- _The data_:
● ● ● ●

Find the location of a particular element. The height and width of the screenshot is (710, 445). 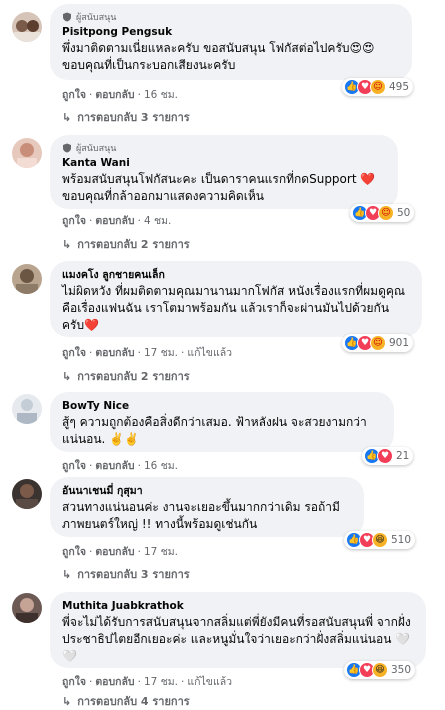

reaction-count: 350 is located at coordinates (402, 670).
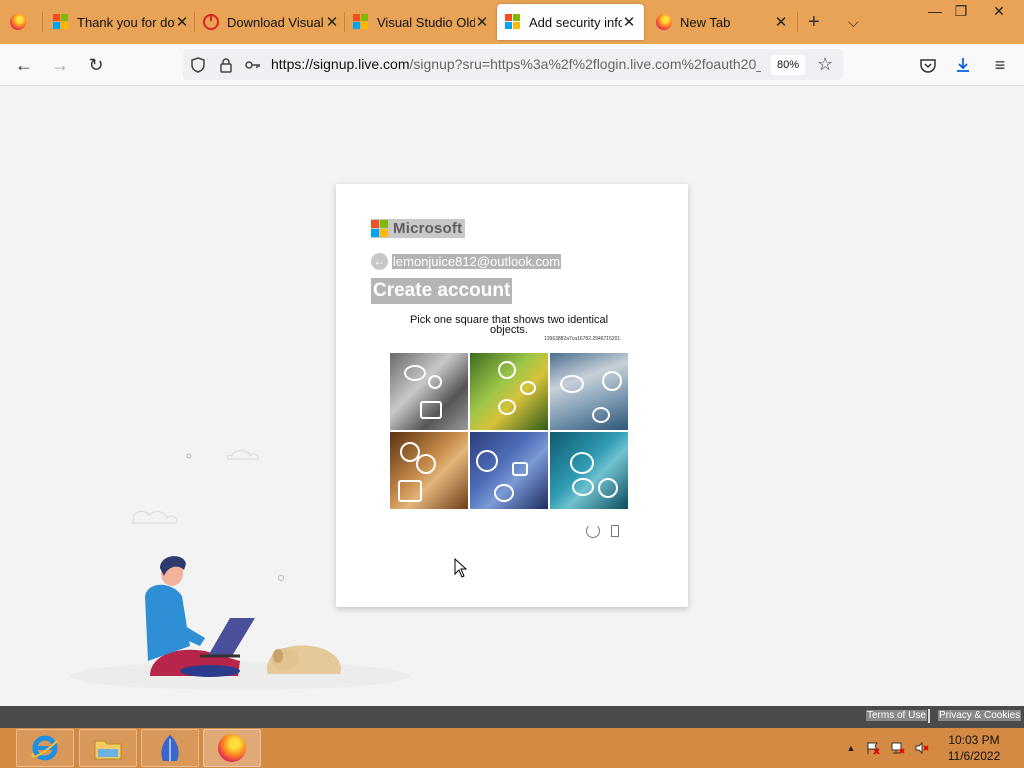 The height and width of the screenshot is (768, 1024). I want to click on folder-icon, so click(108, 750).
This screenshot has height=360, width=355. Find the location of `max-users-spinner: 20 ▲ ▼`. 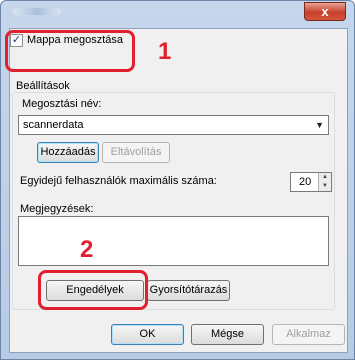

● ● ● ●

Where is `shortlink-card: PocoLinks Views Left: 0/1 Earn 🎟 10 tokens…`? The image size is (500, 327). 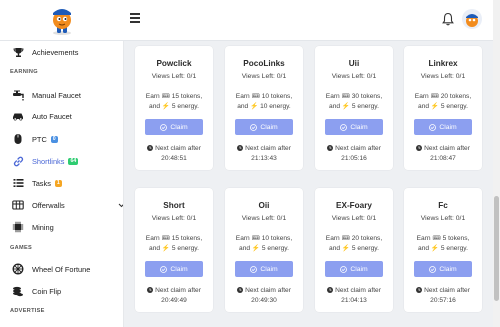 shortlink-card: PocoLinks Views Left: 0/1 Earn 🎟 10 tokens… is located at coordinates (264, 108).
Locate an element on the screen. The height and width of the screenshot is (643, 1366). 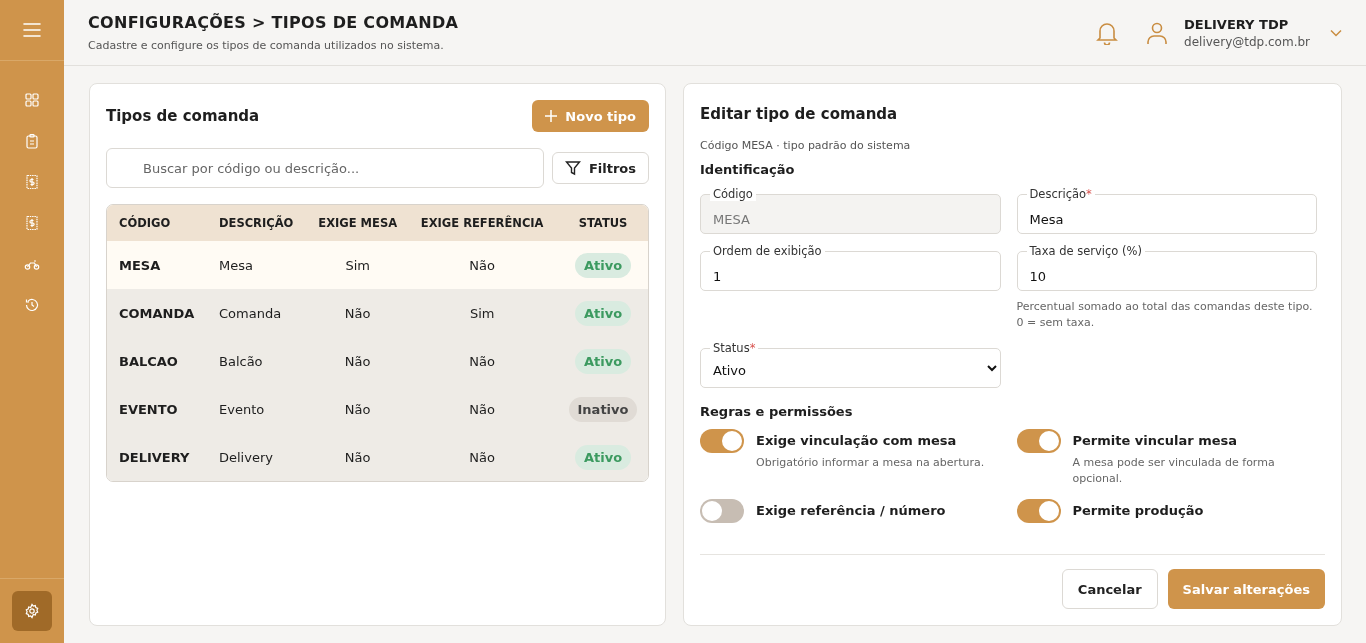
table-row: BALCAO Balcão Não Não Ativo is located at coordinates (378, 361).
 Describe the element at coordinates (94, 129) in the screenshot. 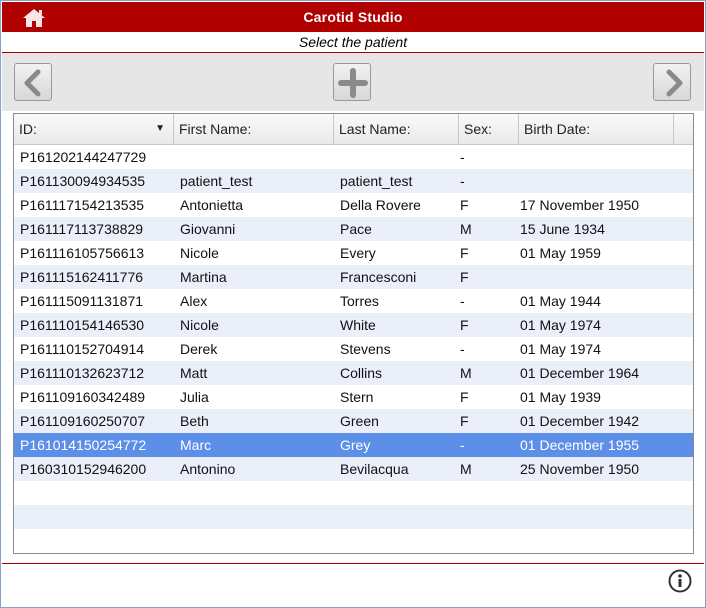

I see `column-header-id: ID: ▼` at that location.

● ● ● ●

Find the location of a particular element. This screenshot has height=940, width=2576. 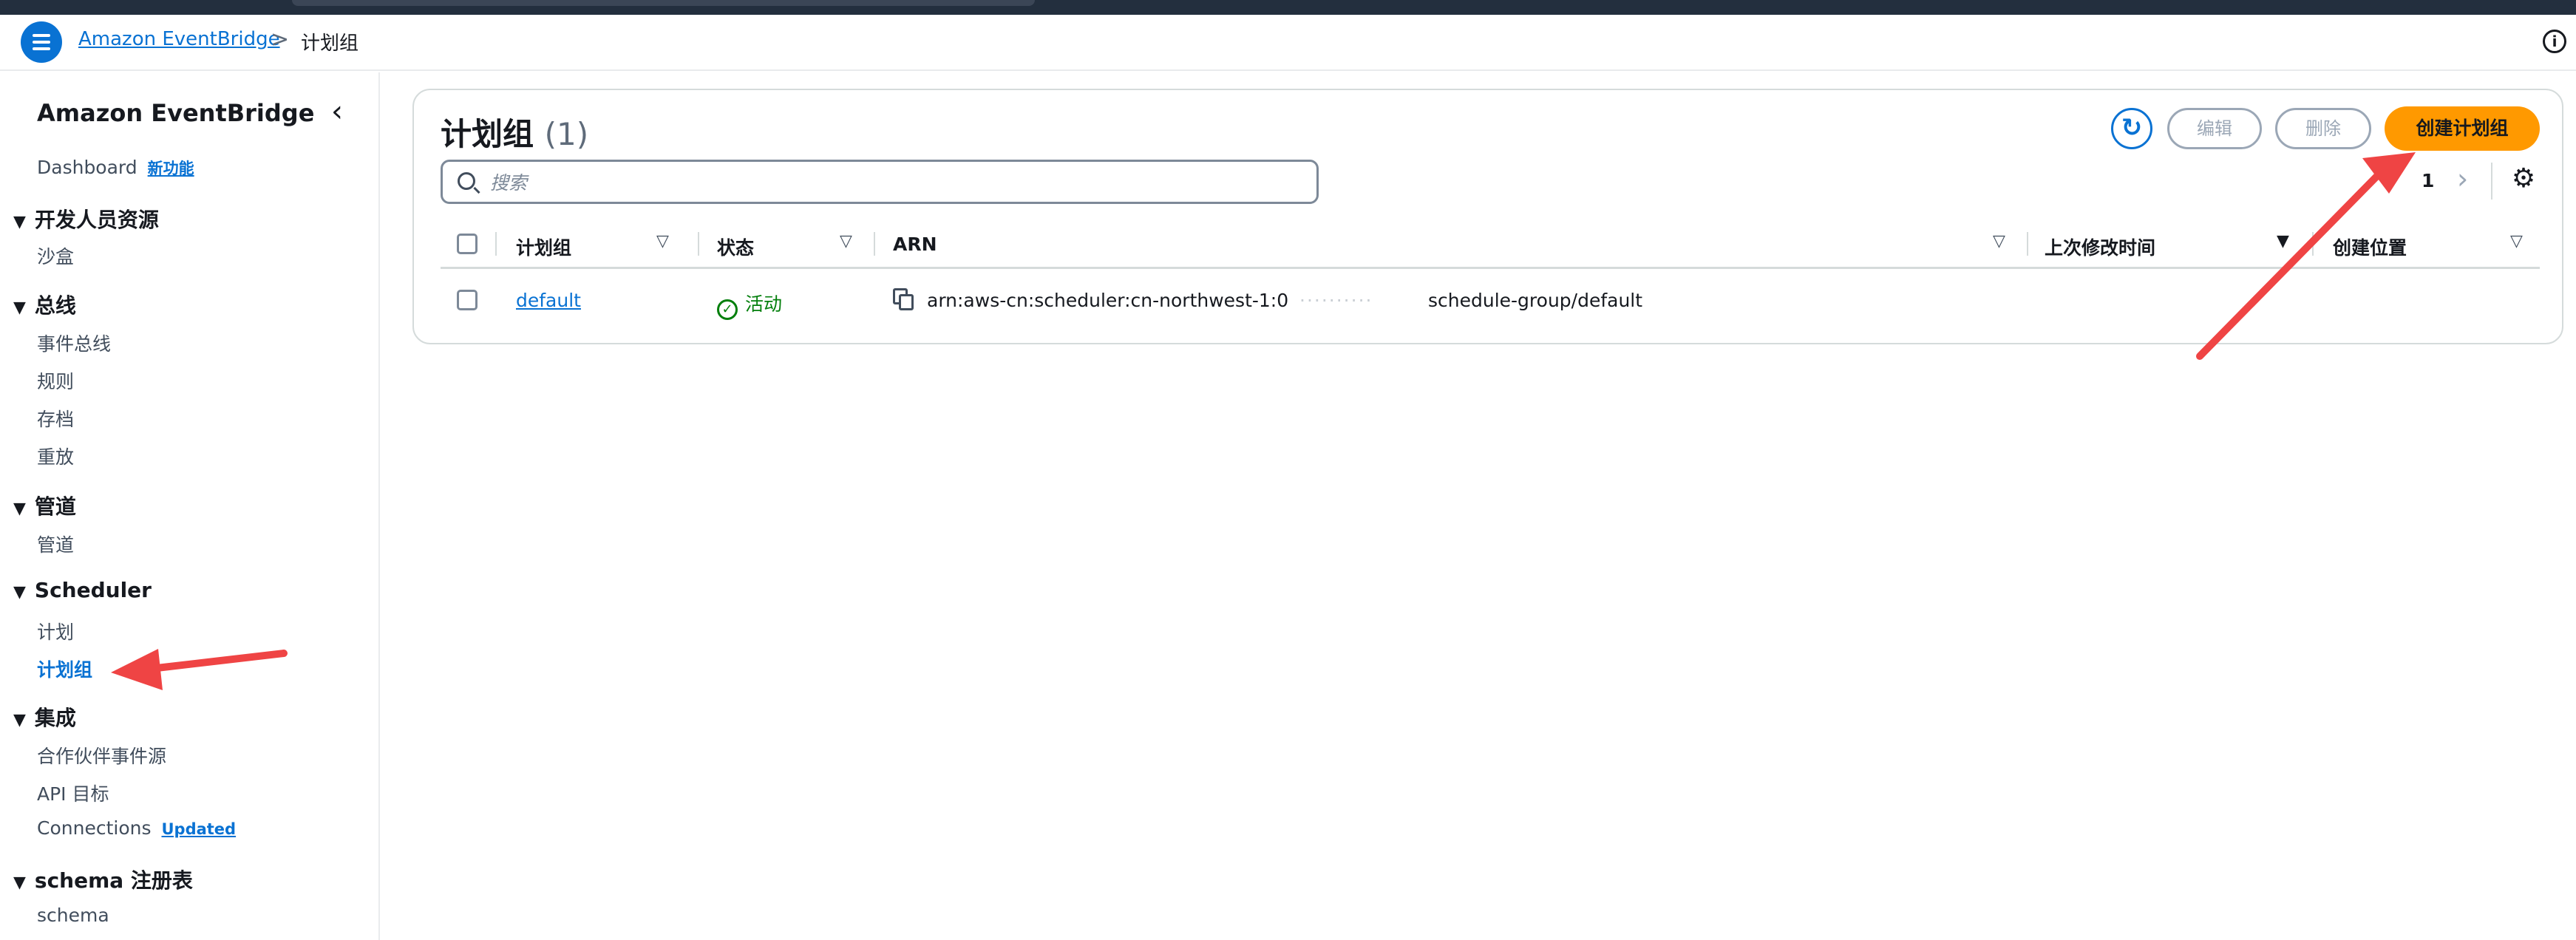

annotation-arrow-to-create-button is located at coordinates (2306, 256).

● ● ● ●

Repeat the lines above word for word, starting at the line that contains "Locate an element" and ending at the line that contains "at that location.", leaving the pictures out of your answer.

Locate an element on the screen. The height and width of the screenshot is (643, 1366). 
table-row: BALCAO Balcão Não Não Ativo is located at coordinates (378, 361).
 Describe the element at coordinates (94, 129) in the screenshot. 

I see `column-header-id: ID: ▼` at that location.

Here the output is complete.